» **Available records**:

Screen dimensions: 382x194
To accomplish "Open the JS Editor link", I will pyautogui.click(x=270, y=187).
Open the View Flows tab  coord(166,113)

==

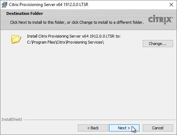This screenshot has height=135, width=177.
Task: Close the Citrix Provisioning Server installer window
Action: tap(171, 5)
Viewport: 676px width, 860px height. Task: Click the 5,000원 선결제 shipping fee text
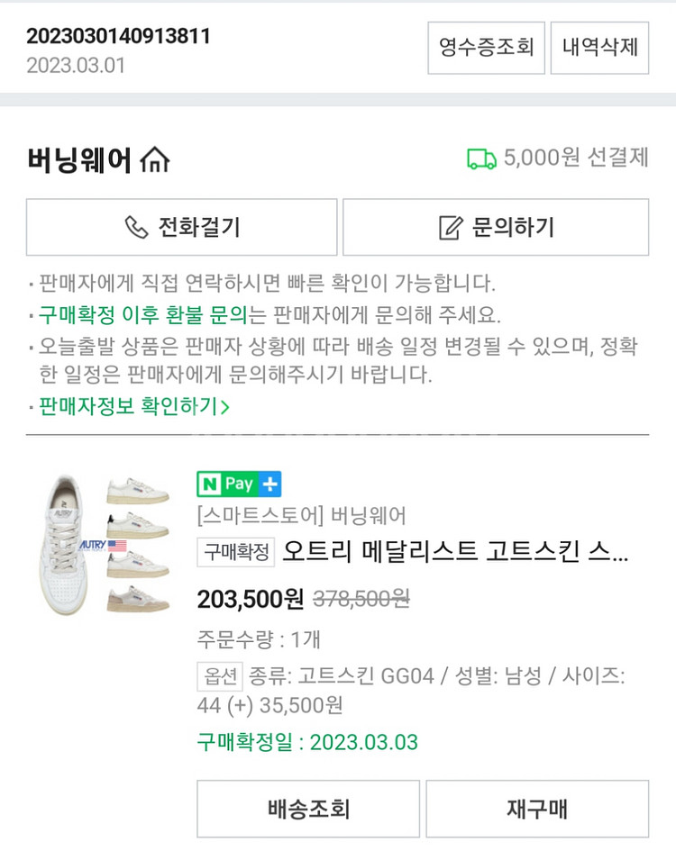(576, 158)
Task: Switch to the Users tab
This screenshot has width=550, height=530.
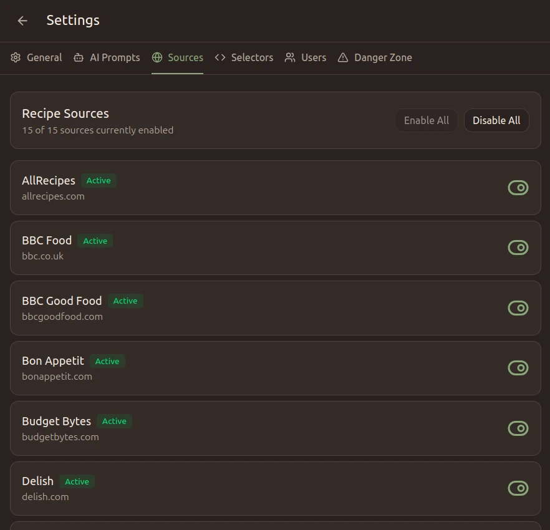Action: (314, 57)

==

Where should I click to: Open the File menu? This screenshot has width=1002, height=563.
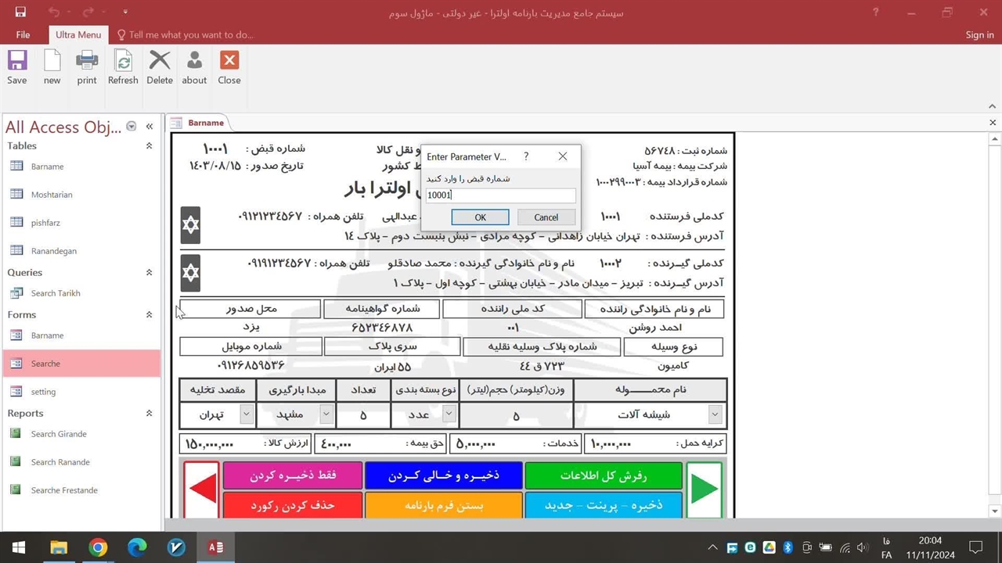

» **What to produce**: Reproduce, exactly as they stand in the data above, the lines from the one that holds "Screen dimensions: 382x194" to the one that holds "Open the View", inclusive.

» **Reply**:
Screen dimensions: 382x194
To accomplish "Open the JS Editor link", I will pyautogui.click(x=270, y=187).
Open the View Flows tab  coord(166,113)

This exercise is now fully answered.